#### TASK GOAL:
A faithful copy of the listing below is needed, with its pictures left out.

#### RECORDS SHOWN:
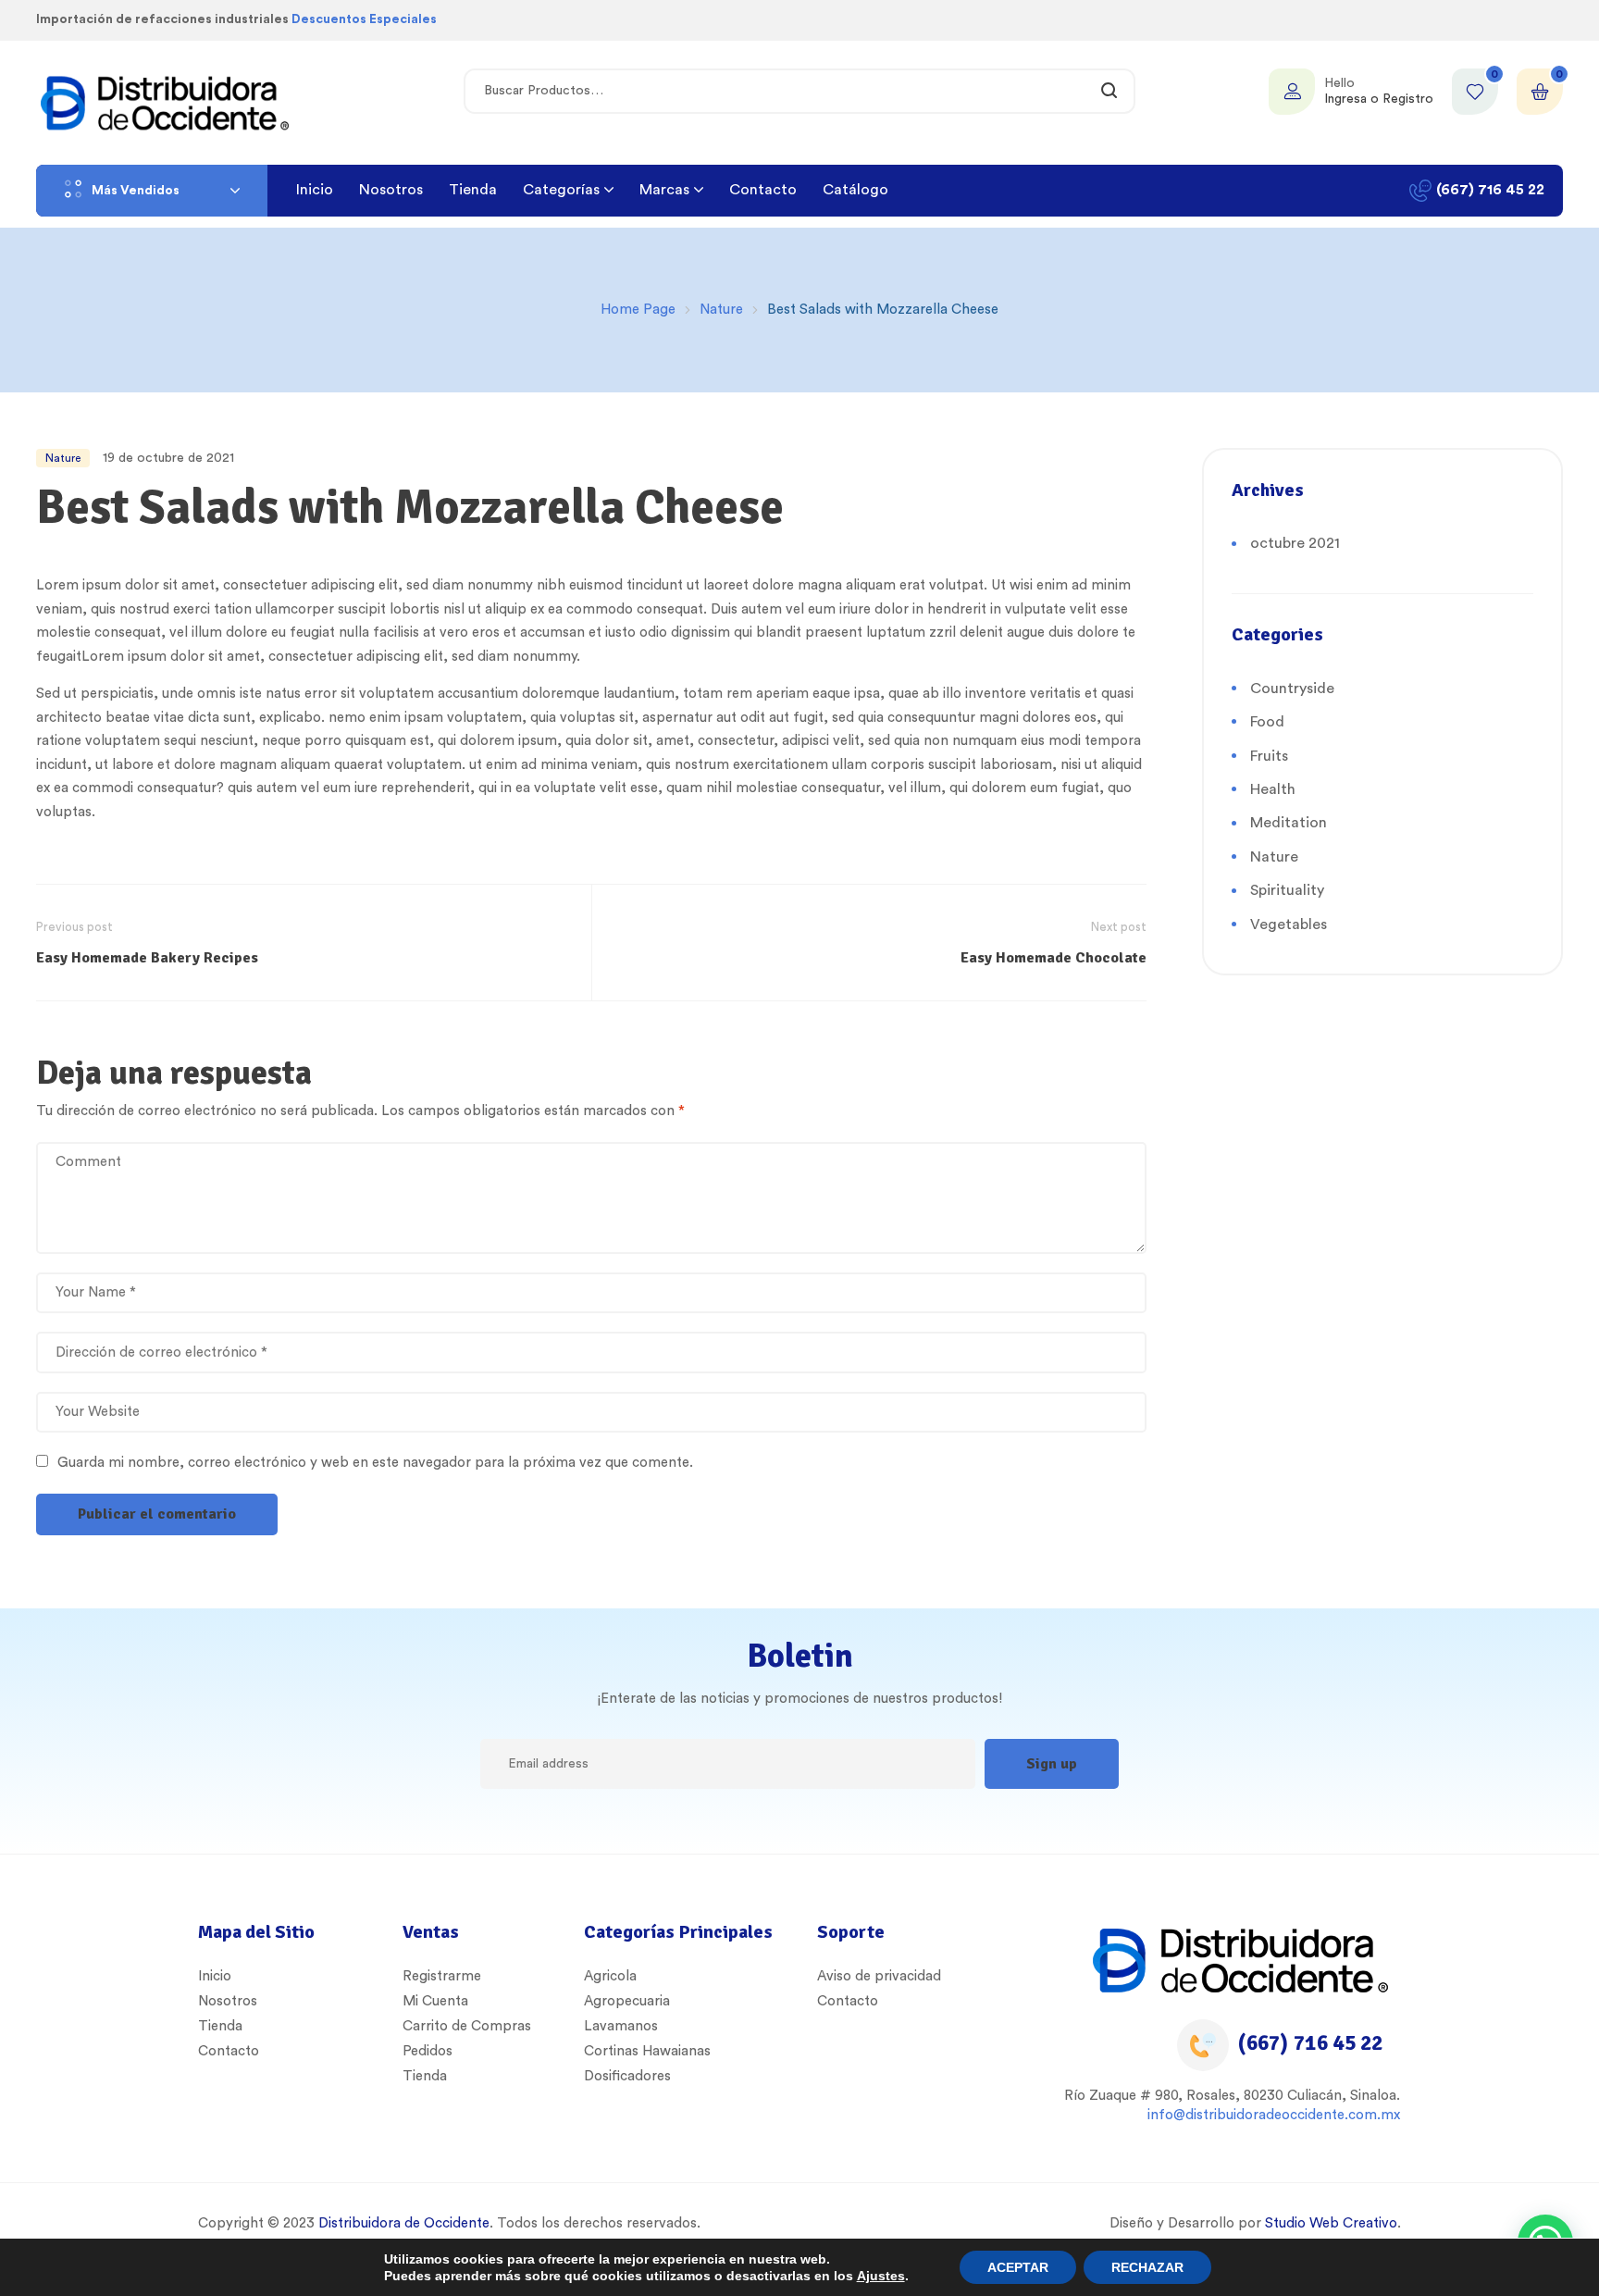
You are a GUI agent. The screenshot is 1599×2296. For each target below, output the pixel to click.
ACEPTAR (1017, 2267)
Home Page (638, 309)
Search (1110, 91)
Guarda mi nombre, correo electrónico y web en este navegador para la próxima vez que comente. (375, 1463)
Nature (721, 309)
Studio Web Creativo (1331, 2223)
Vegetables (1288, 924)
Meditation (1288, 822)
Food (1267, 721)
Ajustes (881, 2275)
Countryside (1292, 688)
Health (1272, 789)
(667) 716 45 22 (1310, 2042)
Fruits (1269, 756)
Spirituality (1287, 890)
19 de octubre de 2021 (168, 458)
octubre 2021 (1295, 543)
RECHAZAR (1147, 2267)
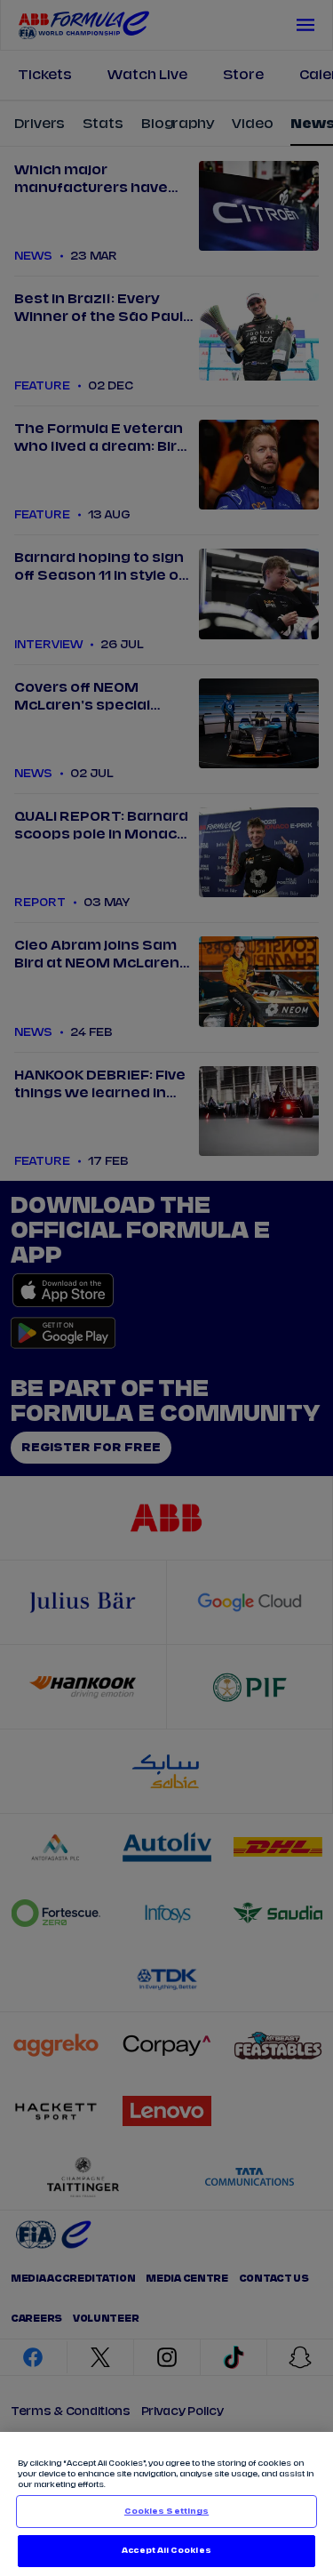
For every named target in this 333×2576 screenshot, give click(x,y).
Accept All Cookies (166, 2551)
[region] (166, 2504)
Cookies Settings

#### OUTPUT BELOW:
You are a GUI agent. The screenshot is 1599×2296. For each target below, output the pixel to click.
ACEPTAR (1017, 2267)
Home Page (638, 309)
Search (1110, 91)
Guarda mi nombre, correo electrónico y web en este navegador para la próxima vez que comente. (375, 1463)
Nature (721, 309)
Studio Web Creativo (1331, 2223)
Vegetables (1288, 924)
Meditation (1288, 822)
Food (1267, 721)
Ajustes (881, 2275)
Countryside (1292, 688)
Health (1272, 789)
(667) 716 45 22 (1310, 2042)
Fruits (1269, 756)
Spirituality (1287, 890)
19 de octubre de 2021 (168, 458)
octubre 2021 (1295, 543)
RECHAZAR (1147, 2267)
For every named target in this 333×2576 screenshot, give click(x,y).
Accept All Cookies (166, 2551)
[region] (166, 2504)
Cookies Settings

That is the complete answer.